Decision making is the navigation system of choice for determined people and organizations. The word ‘ambitious’ is chosen intentionally.
Leaders often must wait to see the results of their decisions. Should they judge all decisions by outcomes? No.
Leaders need not wait for the results to measure their decision-making effectiveness. Instead, they ought to examine the process that they employ to make critical choices. By appraising the decision process in real time, as they make choices, they raise the odds of making sound choices.
Think about a decision that you and your team are trying to make. Do you considered multiple alternatives? Do you surface and test your assumptions carefully? Do rebellious views appear during your deliberations, and do you give those ideas proper consideration? Are you fostering high commitment and shared understanding among those who will implement the decision? A quality decision-making process tends to enhance the probability of achieving positive outcomes.
Good process does not simply mean sound analytics (the best use of the latest strategy framework or quantitative financial evaluation technique). Good process entails the astute management of the social, political, and emotional aspects of decision-making as well. An effective leader does not just produce positive results by pondering in on the content of critical choices in a wise and thoughtful manner; he also shapes and influences how those decisions are made.
A decision made before a problem has been solved (an ‘early decision’) is likely to fail. Leaders can augment the quality of their decisions in two ways:
- Constructive Conflict. Leaders must cultivate constructive conflict to enhance critical and divergent thinking, while building consensus so as to facilitate the opportune implementation of their choices. Managing the tension between conflict and consensus is a challenge. Consensus is not unanimity, like-mindedness, or pervasive agreement. Instead, it’s a high commitment and shared understanding among the people involved in the decision. Leaders can build buy-in and collective comprehension without appeasing everyone on their teams or making decisions by majority vote.
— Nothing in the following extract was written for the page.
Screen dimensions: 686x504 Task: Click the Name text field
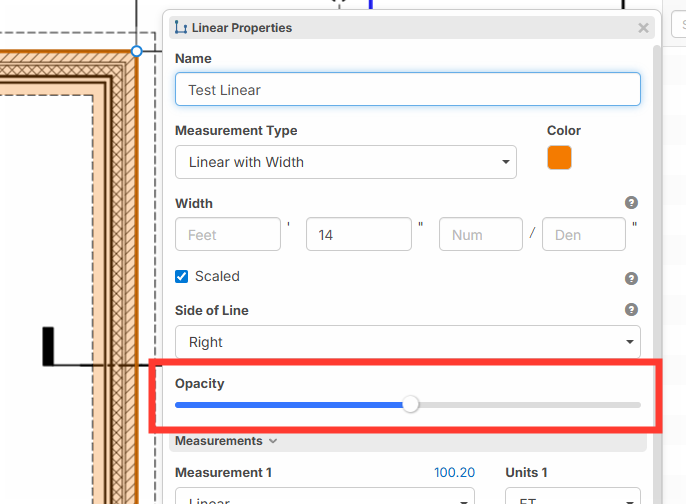pyautogui.click(x=407, y=90)
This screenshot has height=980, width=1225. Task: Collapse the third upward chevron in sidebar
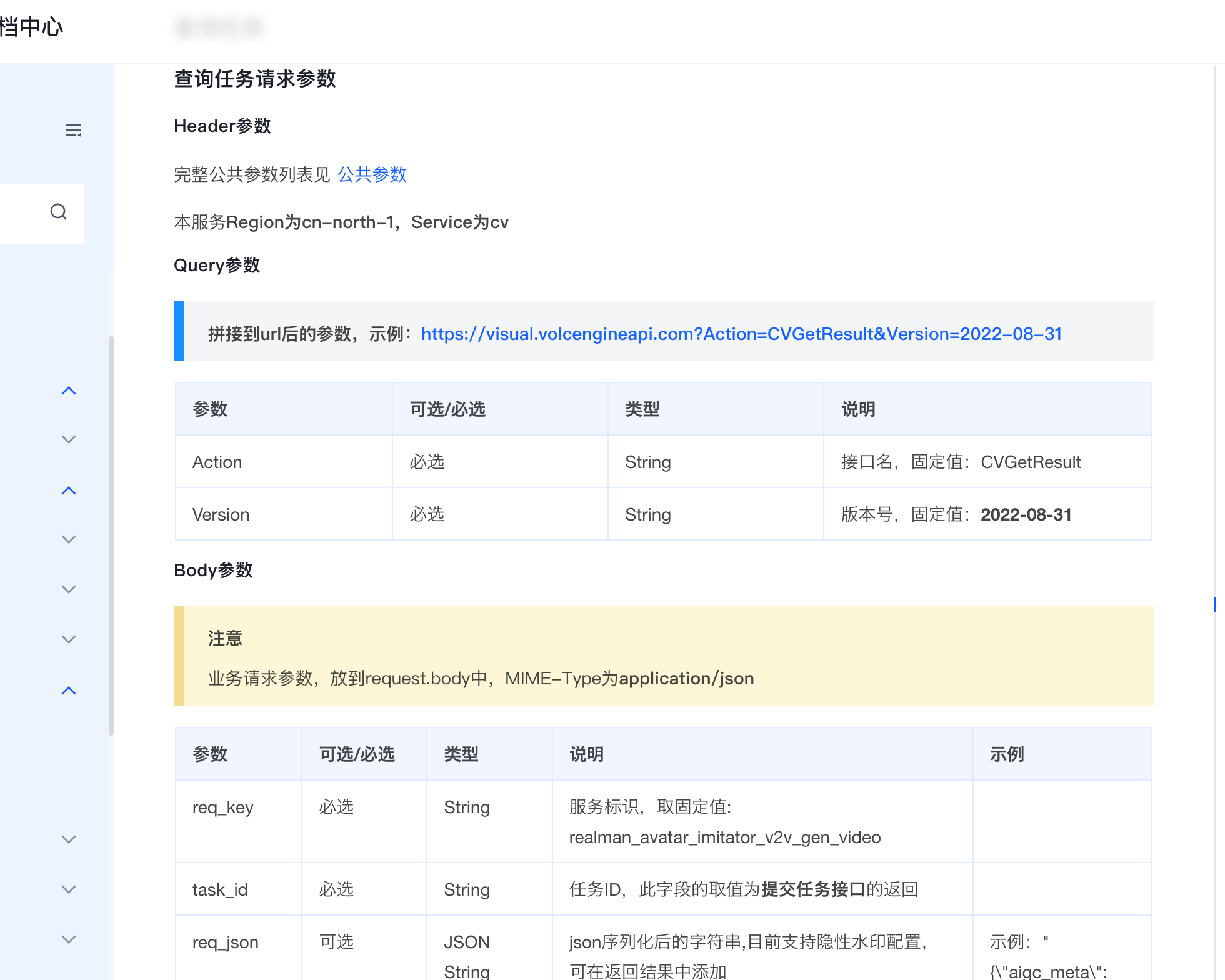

- Decide How to Decide. Assess who should be involved in the deliberations, what interpersonal climate you want to foster, how individuals should communicate with one another, and the extent and type of control that the leader will exert. Leaders have several levers that they can employ to design more effective decision-making processes and to shape how they unfold over time. Leaders should be directive when it comes to influencing the way in which decisions are made in their groups without trying to dominate or micromanage the discussion and evaluation. Deciding how to decide enhances the probability of managing conflict and consensus effectively.
Leaders must strive for a balance of assertiveness and restraint. The question is not whether they should be vigorous and directive as they make strategic choices, but how they ought to wield their influence.
To make the most of the expertise and ideas that other members possess, leaders need to refrain from pronouncing their solution to a problem, before giving others a chance to offer their perspectives. They must acknowledge that they do not have all the answers, and that their initial insight may be incorrect. Their behavior, principally at the outset of a decision process, can encourage others to act deferentially. Even the best choices mean little if interdependent units won’t cooperate to execute the decision.
By exercising restraint, leaders recognize that their knowledge in a particular domain is often imprecise and incomplete. Undemonstrative leaders constantly search and explore for new knowledge, rather than seek the data and opinions that confirm their opinions.
Reflect on past choices and scrutinize how you make decisions. Experiment to enhance your odds of making sound choices, and solicit others who will devotedly execute your plans.
Decision planning can be significantly enhanced by using a team, and in companies and organizations there is no choice.